* START *

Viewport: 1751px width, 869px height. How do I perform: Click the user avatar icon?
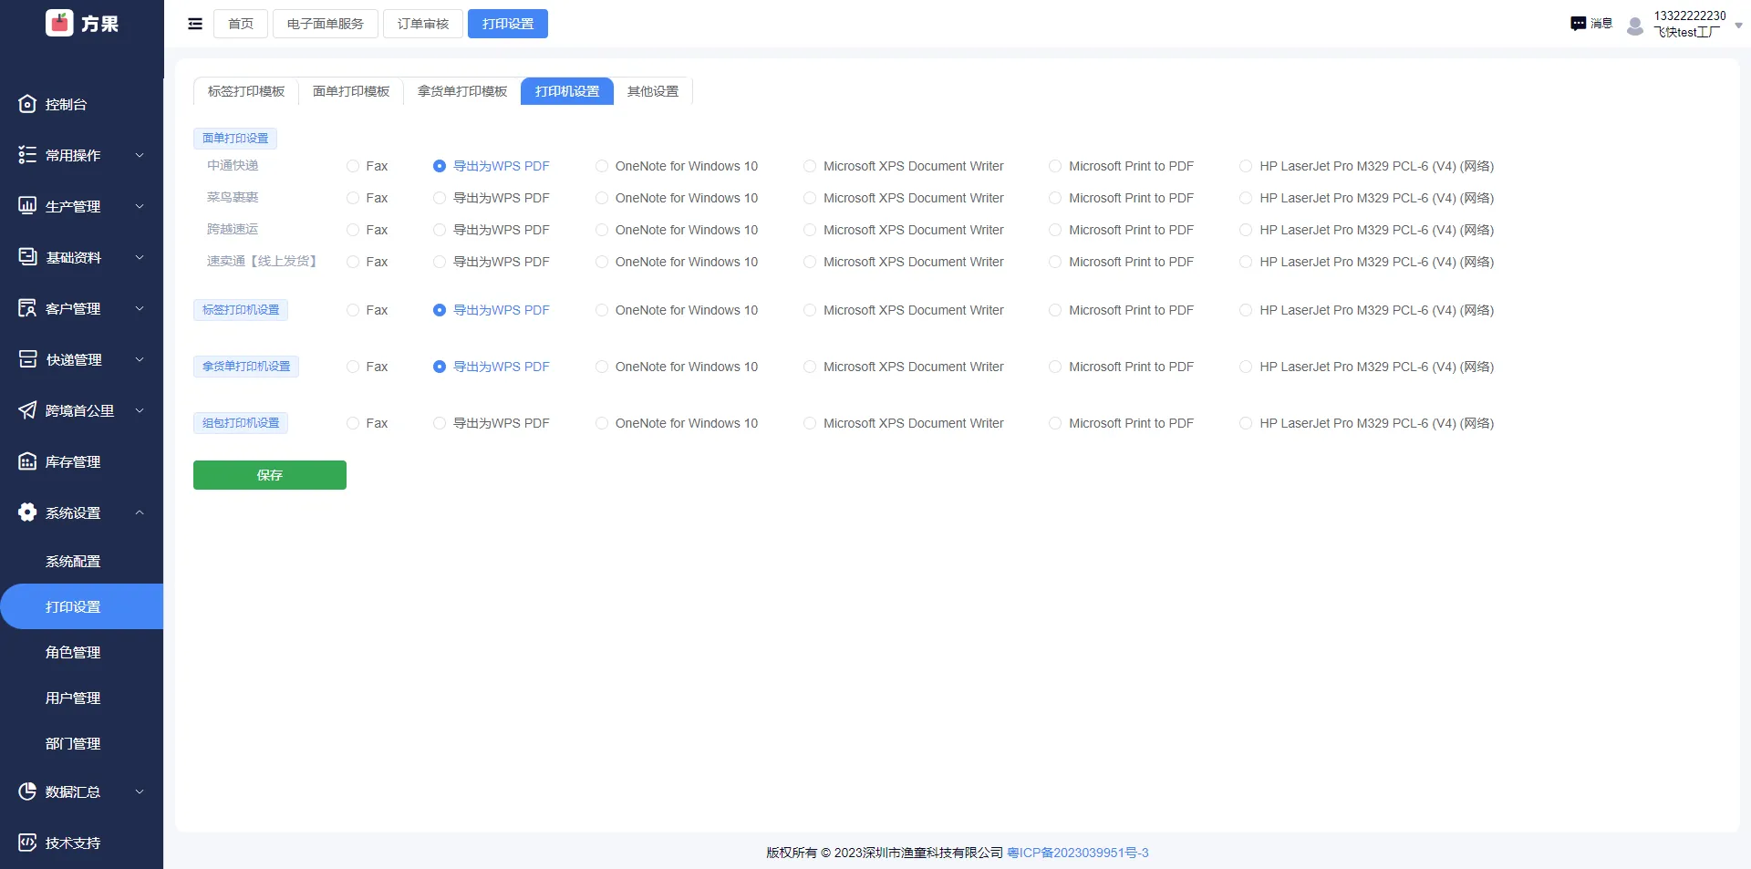tap(1635, 26)
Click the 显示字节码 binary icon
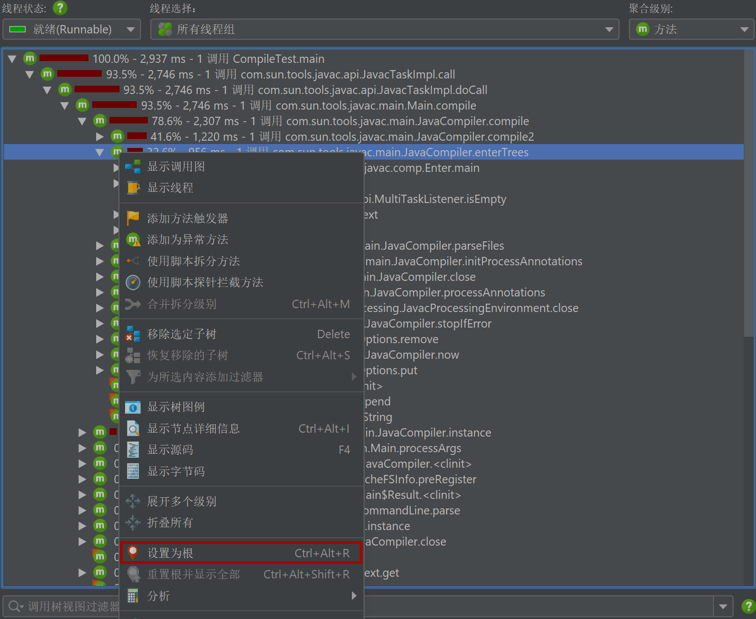This screenshot has height=619, width=756. pyautogui.click(x=133, y=472)
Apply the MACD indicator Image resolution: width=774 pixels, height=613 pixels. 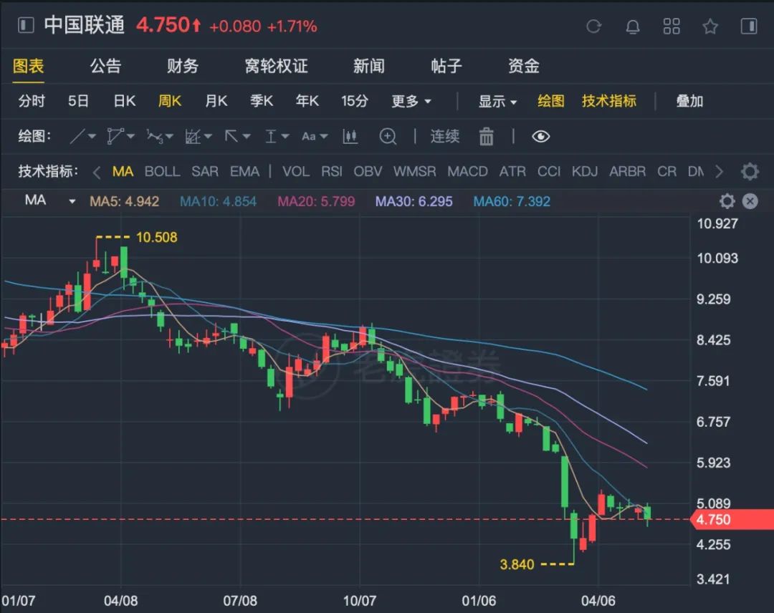[467, 171]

* END *

» **WHAT THIS TASK INVOLVES**
Please copy out the data word for word, starting with the first line and going on through the line that contains "This screenshot has", with both ends included. Leave the pictures out of your copy.

» **EXERCISE SOLUTION**
Viewport: 1751px width, 869px height. How do I perform: Click the user avatar icon?
tap(1635, 26)
Click the 显示字节码 binary icon
This screenshot has height=619, width=756. pyautogui.click(x=133, y=472)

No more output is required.